Bill Marks, M.D. , Radia Medical Imaging Seattle, WA

My name is Dr. Ruth English and I am a consultant radiologist with a subspecialist interest in breast imaging in the Oxford Radcliffe Hospitals NHS Trust in Oxford, UK. I have made four visits to Kilimanjaro Christian Medical Centre, my first being in February 2003, which is when I was introduced to Dr. Diefenthal and his wife.

My hospital in Oxford has had a voluntary link with KCMC since 2002 when Dr. Griff Fellows, a retired urological surgeon, realized the value of mutually supportive links between teaching establishments in developing countries and the western world. His vision was of a multidisciplinary link between the two organizations, through which, at the request of individual departments, ORH would endeavor to provide teaching and training within KCMC for one week each year and ongoing support, mostly via e-mail whenever possible throughout the year.
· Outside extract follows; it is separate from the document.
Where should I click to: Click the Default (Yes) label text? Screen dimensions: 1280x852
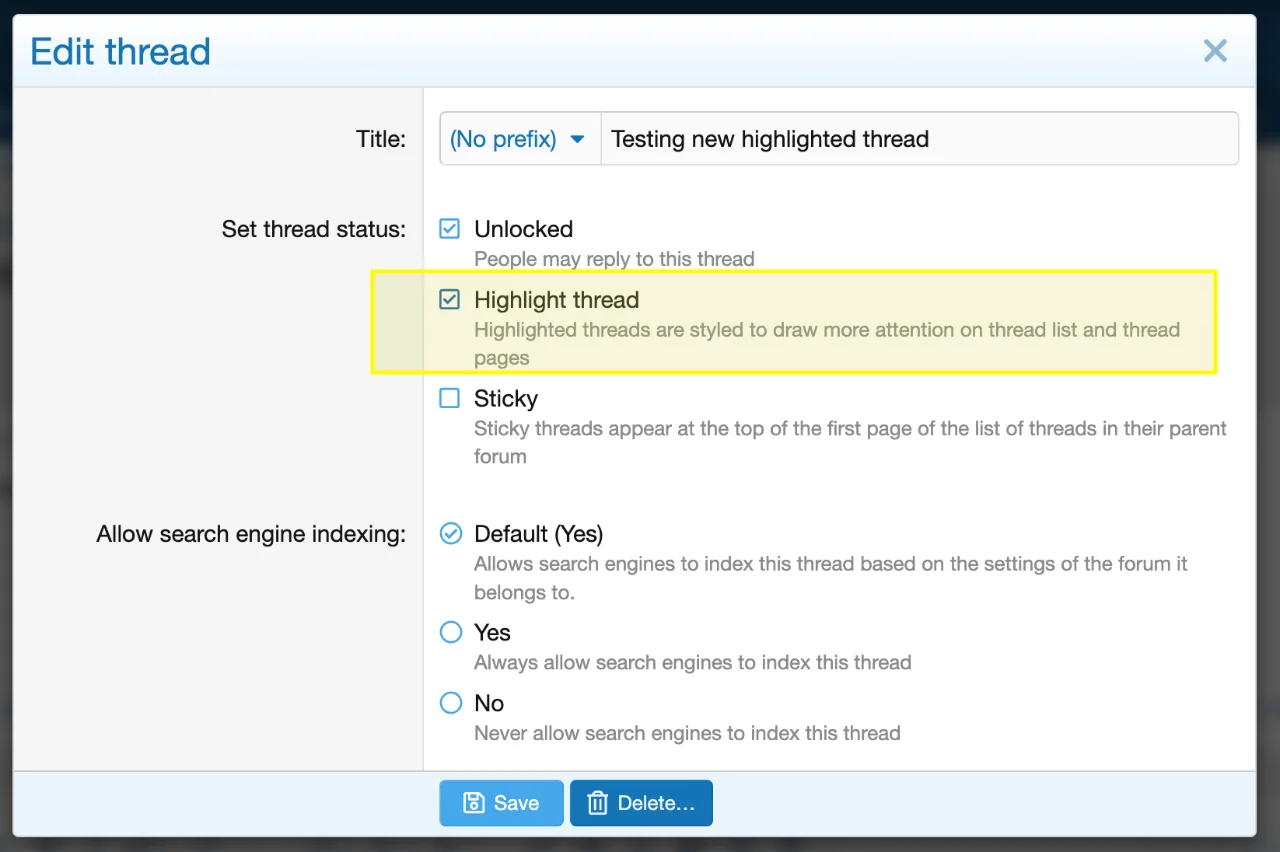coord(538,534)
During my first visit in 2004, the ORH group consisted of a pediatric surgeon, a pediatrician, two theatre nurses, an ENT surgeon, an audiologist and a urologist. Since then, a dentist, a medical physicist and an anesthetist have joined the group.

On my first day in 2004 I was met by Dr. Lyimo, the head of the department who has since retired, and was introduced to Dr. Diefenthal who gave me a very warm welcome and told me about the history of the department, the constraints under which they work, and their achievements and aspirations. He kindly allowed me to show my teaching material to the AMOs and residents and to spend time in the department learning first hand about imaging in a developing country. During that first visit and my three subsequent visits I have never failed to be impressed by Dr. Diefenthal’s enormous energy and dedication to the work of improving the educational opportunities of the young doctors and AMOs of Tanzania and by Mrs. Diefenthal’s loyalty and support to her husband as well as her work as a radiographer within the department. Since 2006, Dr. Diefenthal has started a digital imaging teaching collection which will be a significant addition to the teaching material available in the department.

Since my first visit, the link between KCMC and Oxford radiology has deepened. Three Oxford radiographers have made visits to support radiographic QA and technique and positioning training, and I have held sessions on techniques for barium and HSG procedures. This year, Dr. Diefenthal kindly handed over all the department formal teaching sessions to Dr. Gibson, the medical physicist, and myself, and we did joint sessions each afternoon covering between us aspects of radiation physics and a clinical topic. Dr. Kalambo, now the head of the department, also asked us to advise on the curriculum for the proposed Diploma in Radiography.

In furthering the collaboration, in 2005 and 2006 Dr. Diefenthal and I arranged for a resident to visit Oxford for a two-month attachment to my department for further study. I am hoping that another resident will come to Oxford in autumn this year.

It is my great hope that the collaboration between KCMC and Oxford will continue to be fruitful and a valuable experience for all involved in it and that ultimately all our patients will reap the benefit.